Nd:YAG Laser source used for the imaging of the target in the system is used for the range measurement of the target accurately. This is done by providing an additional channel parallelly detecting reflected signals using a separate module using an APD.

Laser safety hazards classifications

The proposed Laser operates at the wavelength of 1064nm with pulse energy about 1–2 mJ and pulse repetition rate of 100 Hz. The pulse width of laser is \(\approx\)10 ns and it works with an average Laser power of 100 m W. Accordingly, this is classified as a Class 3B Laser which is not eye safe by itself. The Personnel operating the Laser at the Laser head make use of suitable Laser safety googles to protect themselves from the potential Laser hazard.
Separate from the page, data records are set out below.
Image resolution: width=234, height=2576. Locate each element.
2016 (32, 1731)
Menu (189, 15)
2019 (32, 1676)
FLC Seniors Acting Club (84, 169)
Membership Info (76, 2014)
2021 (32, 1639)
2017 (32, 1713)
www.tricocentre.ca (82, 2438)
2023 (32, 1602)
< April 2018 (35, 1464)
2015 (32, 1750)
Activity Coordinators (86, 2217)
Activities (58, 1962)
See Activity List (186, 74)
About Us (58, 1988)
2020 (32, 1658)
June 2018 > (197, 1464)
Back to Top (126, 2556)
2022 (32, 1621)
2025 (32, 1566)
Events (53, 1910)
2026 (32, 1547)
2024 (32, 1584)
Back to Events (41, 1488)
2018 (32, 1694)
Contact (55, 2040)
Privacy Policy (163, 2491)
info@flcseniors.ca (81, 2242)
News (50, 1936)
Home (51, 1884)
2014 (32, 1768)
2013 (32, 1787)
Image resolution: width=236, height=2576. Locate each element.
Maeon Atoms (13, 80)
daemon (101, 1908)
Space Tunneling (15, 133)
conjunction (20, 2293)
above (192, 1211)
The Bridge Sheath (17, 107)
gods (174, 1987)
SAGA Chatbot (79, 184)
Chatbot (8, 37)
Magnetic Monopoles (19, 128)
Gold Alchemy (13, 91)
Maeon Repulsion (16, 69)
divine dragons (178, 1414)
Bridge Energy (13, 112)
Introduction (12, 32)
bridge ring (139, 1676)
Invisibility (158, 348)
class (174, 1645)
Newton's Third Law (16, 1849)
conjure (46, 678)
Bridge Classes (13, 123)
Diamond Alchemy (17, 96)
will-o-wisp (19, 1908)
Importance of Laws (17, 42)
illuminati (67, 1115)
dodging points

To make it eye safe for field applications a suitable beam expander with variable divergence up to 10 m rad is being used. The table below shows the Energy/power density with the beam divergence of 10 m rad at different distances in the field. Energy density and average power density are calculated for different ranges of the target. The pertinent data is shown in Table 4. Figure 6. shows average power density as a function of range. It can be seen from the above Table that operation of LIDAR in the field meets the conditions of eye safe as specified MPE as per the ANSI Z136 series of laser safety standards.

Table 4 Energy/power density with beam divergence of 10 m rad at different ranges
Fig. 6
figure 6

Average power density as a function of range

Conclusion and future scope

Design principle and analysis of an active lidar system was anticipated for security and surveillance applications operating at the wavelength 1064 nm for day and night at different adverse atmospheric conditions. The selection of components and operation of the system, especially for night vision imaging was illustrated by a block diagram. Also, a separate channel equipped with APD detector module was proposed to measure the range of the target simultaneously. The received energy/power and SNR for different values of reflectivity and size of the target at 2 km were calculated. The factors affecting the imaging system viz., resolution, atmospheric turbulence, and atmospheric attenuation have been discussed. The use of range gating technique was described, which enables the imaging of the target at a fixed range, while eliminating the atmospheric effects. The accurate range of the target from the proposed lidar can be measured with good accuracy. The Class 3B Laser source (Nd: YAG Laser) was proposed to design the system, which is not an eye safe laser. To make it eye safe for field applications a suitable beam expander with variable divergence up to 10 m rad was proposed. The proposed design of the lidar system can be used for security and surveillance applications in defence and other security sectors. Effects of ambient atmospheric conditions on the image quality and contrast are some of the issues in the lidar imaging system. In order to reduce these effects, it is planned to conduct field experiments under different conditions of the atmosphere. Such studies are necessary to model the atmospheric effects including day and night, different sessional conditions, etc. Based on the field experiments it is proposed to use suitable AI algorithms to compensate for the atmospheric effects and improve the image quality and real time conditions when the system is operation for its application. And extending the range up to 5 Km and highly resolved images through advanced image processing algorithms could further extend its application in autonomous vehicles, drones, and robotics.